Friday, 14 May 2010: 10:45 AM
Arizona Ballroom 6 (JW MArriott Starr Pass Resort)
Amato Evan, University of Virginia, Charlottesville, VA; and S. Mukhopadhyay

Dust storms from Africa are a persistent feature in the skies over the northern tropical Atlantic, and strong variability in Atlantic dust cover has been observed on seasonal to decadal time scales. It is well known that over water surfaces the net radiative effect from mineral aerosols at the surface is negative, and recent work has shown that this reduction in downwelling radiation translates into localized cooling of the mixed layer.
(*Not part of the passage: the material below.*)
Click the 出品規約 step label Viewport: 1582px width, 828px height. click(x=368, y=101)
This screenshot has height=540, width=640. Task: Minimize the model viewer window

Recent studies have also demonstrated that over the last quarter century roughly 25% of the observed upward trend in sea surface temperatures can be attributed to declines in Atlantic dust cover over the same time period. However, to-date observation-based studies of the effect of African dust have been limited to the last 25 years, and therefore it is unknown to what extent dust plays a role in observed decadal scale variability of tropical Atlantic temperatures,

Here we use a new proxy dust record obtained from the Crustal 4He flux of coral at Cape Verde to examine the effect of dust on ocean temperature from 1955 through the present. We develop a statistical model for using this proxy record to extend back in time spatially explicit satellite dust optical depth retrievals, and then use this reconstructed 60-year “satellite” climatology to estimate dust surface forcing using a simple radiative transfer model. We examine the effect of African dust outbreaks on decadal scale surface and subsurface northern tropical Atlantic temperature anomalies using a stochastic mixed-layer model and an ocean GCM.